**Your task**
Check each line of the entries for "bottom" and report the ones that have it.

**Exercise data**
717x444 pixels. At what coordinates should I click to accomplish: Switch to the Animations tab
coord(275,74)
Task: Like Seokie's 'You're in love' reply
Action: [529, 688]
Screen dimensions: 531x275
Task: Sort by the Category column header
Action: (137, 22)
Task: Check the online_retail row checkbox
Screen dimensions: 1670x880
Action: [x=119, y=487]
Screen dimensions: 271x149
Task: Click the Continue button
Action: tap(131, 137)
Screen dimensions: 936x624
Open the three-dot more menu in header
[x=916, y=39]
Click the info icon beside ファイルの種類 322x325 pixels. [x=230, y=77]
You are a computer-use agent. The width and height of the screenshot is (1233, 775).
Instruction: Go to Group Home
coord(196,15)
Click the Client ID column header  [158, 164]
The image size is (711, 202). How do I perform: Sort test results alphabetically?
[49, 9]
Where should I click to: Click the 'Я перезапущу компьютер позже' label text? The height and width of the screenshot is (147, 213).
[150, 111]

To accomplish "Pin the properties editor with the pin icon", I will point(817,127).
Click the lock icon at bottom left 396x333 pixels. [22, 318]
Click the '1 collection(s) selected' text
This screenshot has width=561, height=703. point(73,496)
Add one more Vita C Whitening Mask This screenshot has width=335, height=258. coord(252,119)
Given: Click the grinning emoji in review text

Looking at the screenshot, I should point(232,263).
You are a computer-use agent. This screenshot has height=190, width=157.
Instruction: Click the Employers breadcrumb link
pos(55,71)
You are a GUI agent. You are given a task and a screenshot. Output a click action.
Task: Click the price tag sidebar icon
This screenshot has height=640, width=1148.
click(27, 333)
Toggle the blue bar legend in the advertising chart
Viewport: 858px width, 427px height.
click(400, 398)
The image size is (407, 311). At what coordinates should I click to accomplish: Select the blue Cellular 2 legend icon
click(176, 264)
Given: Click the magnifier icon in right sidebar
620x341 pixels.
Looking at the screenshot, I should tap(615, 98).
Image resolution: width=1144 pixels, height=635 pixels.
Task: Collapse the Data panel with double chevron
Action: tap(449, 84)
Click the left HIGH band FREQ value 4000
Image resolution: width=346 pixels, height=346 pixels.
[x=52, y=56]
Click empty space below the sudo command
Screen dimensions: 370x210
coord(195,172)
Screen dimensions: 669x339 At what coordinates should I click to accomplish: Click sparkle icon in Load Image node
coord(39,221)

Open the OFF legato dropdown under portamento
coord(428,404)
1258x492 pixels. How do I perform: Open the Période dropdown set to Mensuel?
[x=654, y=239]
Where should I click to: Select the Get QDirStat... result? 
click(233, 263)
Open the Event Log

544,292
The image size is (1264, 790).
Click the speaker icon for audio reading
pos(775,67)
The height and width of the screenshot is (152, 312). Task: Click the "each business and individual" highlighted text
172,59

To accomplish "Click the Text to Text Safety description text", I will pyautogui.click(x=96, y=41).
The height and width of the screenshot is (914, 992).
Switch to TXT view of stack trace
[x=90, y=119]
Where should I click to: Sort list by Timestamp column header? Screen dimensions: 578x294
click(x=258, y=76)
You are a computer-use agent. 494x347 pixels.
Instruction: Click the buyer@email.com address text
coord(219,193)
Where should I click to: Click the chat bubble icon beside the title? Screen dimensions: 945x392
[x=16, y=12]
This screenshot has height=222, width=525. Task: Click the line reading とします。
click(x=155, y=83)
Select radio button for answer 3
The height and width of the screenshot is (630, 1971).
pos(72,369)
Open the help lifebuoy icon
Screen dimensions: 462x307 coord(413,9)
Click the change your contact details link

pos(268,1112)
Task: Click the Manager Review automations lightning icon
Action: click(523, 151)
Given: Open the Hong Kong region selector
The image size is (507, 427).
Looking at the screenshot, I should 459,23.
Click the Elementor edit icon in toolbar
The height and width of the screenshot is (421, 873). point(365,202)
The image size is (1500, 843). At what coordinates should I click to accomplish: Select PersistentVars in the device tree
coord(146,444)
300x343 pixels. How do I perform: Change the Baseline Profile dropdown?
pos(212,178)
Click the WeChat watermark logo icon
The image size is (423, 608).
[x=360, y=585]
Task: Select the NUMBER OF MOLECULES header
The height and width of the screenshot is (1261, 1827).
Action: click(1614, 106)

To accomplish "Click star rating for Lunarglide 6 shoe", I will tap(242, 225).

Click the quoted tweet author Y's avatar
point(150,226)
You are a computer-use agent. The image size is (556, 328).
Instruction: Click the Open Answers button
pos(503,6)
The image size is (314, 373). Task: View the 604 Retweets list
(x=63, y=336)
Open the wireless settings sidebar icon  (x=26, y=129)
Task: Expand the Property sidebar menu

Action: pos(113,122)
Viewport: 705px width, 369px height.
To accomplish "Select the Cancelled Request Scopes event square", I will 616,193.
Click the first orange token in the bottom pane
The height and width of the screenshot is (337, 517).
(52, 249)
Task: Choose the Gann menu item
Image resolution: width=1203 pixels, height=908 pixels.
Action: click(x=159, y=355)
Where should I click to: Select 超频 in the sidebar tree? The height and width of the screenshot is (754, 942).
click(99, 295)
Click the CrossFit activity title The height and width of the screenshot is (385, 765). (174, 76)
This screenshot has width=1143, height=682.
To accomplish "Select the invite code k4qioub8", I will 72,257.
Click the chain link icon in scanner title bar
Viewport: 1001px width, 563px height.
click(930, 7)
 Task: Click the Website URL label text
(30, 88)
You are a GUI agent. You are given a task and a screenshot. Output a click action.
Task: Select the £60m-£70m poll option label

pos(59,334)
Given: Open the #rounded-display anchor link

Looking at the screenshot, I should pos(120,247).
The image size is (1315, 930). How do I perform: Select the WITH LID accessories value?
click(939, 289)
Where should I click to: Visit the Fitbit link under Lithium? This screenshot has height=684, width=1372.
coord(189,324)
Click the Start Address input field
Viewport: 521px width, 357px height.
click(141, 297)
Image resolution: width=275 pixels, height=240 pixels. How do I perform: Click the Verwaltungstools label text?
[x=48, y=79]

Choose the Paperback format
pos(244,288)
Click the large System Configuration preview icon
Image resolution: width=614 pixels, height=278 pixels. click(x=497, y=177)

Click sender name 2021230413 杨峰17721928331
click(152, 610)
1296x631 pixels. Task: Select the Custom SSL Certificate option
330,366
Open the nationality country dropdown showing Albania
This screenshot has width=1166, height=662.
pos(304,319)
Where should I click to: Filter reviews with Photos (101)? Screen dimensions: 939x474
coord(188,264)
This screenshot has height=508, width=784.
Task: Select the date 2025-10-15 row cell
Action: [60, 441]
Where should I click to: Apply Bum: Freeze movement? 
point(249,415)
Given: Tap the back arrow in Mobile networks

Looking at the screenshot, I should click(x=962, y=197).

**Solution to this exercise**
Click the lock icon at bottom left 396x333 pixels. [22, 318]
Click the first orange token in the bottom pane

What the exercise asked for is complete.